Xeromphalina setulipes shows some similarities to X. cauticinalis. They share the amber-coloured hair towards the base of the stem and both grow on soil, as opposed to directly onto wood. Further, X. cauticinalis can display caulocystidia of the same distinctive shape as those of X. setulipes (though these are mixed with the other shapes more typical of the genus). X. cauticinalis mushrooms are typically of a different colour; for instance, the area at the top of the stem is paler than the rest, compared to the entirely dark stem of X. setulipes. Furthermore, X. cauticinalis has a very bitter taste. X. setulipes shares with X. brunneola its dark colouration and some microscopic traits. However, the two clearly differ in the shape of both the cheilocystidia and the pileocystidia, the width of the spores (the spores of X. brunneola measure between 2 and 3 μm in width) and the fact it is found specifically in softwood woodland. Furthermore, the two do not appear to be closely related.

Other species within Mutabiles include X. campanelloides, which can be differentiated by the shape of the thin-walled caulocystidia and yellow flesh in the stem. X. cornui grows in softwood forests with Sphagnum moss. Both the cap and the top of stem sport yellow grains. X. fraxinophila produces larger mushrooms and has yellow gills.
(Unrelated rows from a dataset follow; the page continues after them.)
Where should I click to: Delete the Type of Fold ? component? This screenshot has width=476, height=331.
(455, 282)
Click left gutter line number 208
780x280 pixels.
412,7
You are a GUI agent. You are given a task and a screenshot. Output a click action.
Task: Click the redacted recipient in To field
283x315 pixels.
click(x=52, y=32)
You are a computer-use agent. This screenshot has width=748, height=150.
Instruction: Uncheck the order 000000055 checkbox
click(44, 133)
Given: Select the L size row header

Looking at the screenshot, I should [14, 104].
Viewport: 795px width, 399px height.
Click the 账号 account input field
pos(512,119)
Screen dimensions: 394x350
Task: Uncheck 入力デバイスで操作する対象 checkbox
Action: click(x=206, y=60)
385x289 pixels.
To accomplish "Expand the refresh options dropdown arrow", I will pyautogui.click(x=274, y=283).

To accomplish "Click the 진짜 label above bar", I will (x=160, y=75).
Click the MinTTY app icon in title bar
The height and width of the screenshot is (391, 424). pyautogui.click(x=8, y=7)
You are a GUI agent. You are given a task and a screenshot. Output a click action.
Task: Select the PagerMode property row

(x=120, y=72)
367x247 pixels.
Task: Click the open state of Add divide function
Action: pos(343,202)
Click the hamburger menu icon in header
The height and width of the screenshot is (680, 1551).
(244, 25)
X. parvibulbosa, while potentially featuring similar caulocystidia to X. setulipes, has a bitter or sour taste.

==Habitat, distribution and ecology==
Xeromphalina setulipes is only known from the type locality in the province of Ciudad Real, Spain. Members of the Mycenaceae are saprotrophic, and X. setulipes was found in woodland made up of cork oak (Quercus suber) and Portuguese oak (Quercus faginea), with undergrowth consisting of gum rockrose (Cistus ladanifer), prickly juniper (Juniperus oxycedrus), and various heathers (Erica species). The mushrooms were growing in clusters on the forest floor from acid soil, surrounded by dead plant matter. The species's ecological patterns may be useful identifying characteristics, distinct from other, similar species. The mushrooms were found in autumn, and collected in November.